● WHAT THIS TASK INVOLVES: Determine how many lines in the records hold the word "Agile". Return the number alone.

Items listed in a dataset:
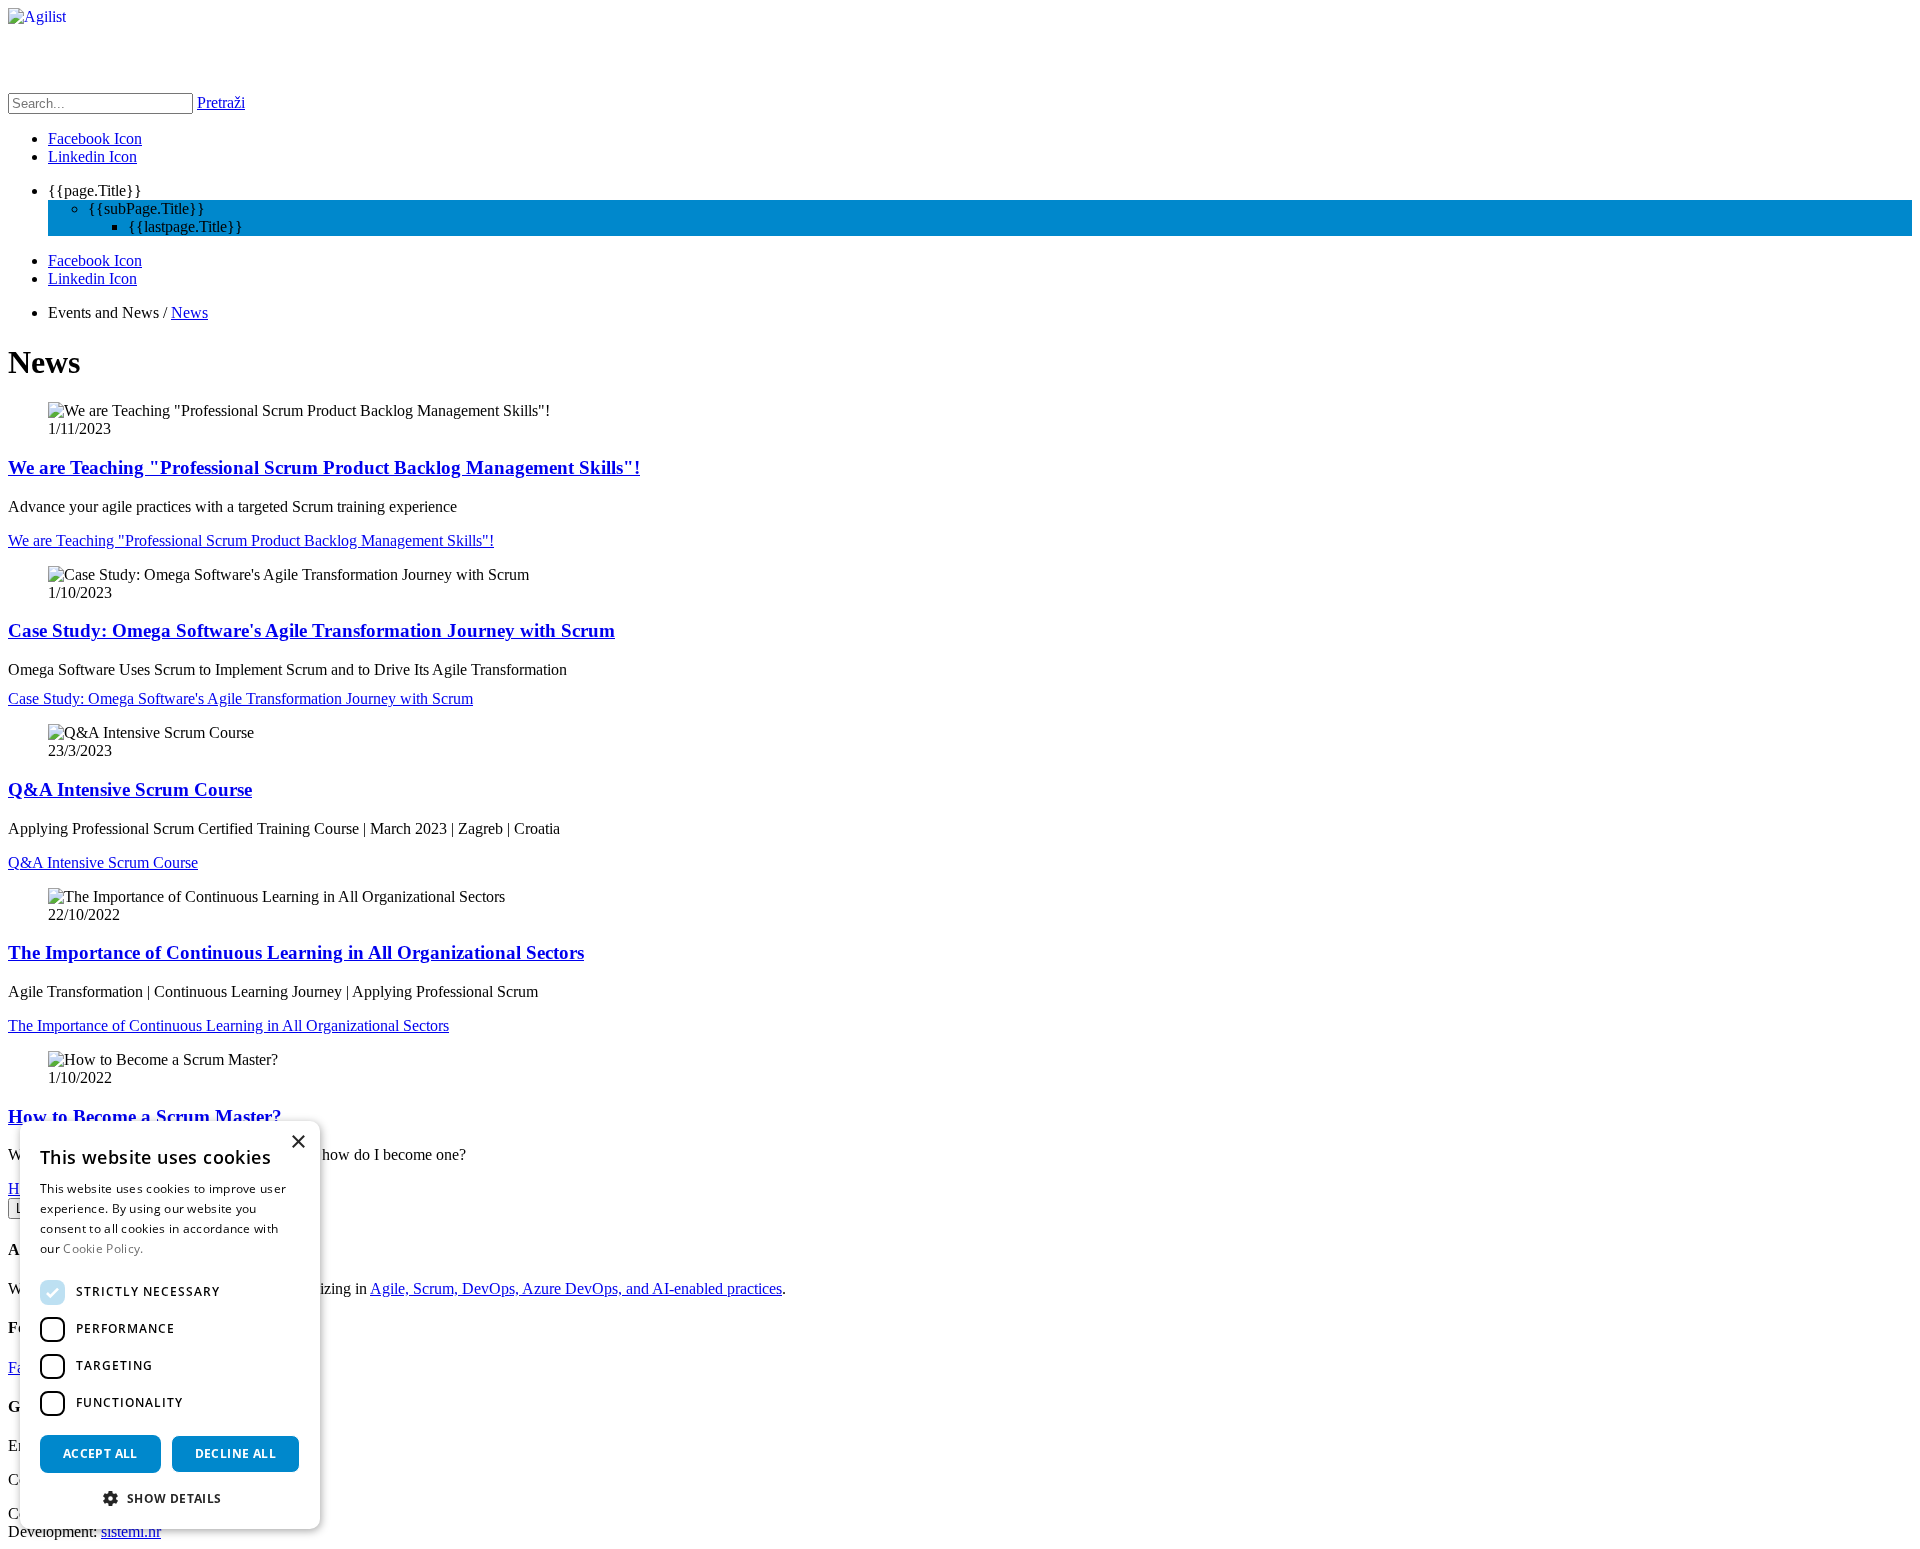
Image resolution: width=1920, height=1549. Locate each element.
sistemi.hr (131, 1531)
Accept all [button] (100, 1453)
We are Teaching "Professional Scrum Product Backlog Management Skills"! (324, 467)
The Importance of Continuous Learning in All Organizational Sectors (296, 952)
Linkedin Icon (92, 156)
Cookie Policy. (103, 1248)
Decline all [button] (235, 1453)
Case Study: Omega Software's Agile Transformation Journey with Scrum (311, 630)
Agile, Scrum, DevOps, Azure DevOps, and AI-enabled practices (576, 1288)
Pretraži (221, 102)
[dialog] (170, 1325)
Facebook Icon (95, 138)
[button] (170, 1497)
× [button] (297, 1142)
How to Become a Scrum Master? (145, 1116)
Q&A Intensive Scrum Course (130, 789)
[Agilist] (37, 16)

● SOLUTION TO THIS PROBLEM: 2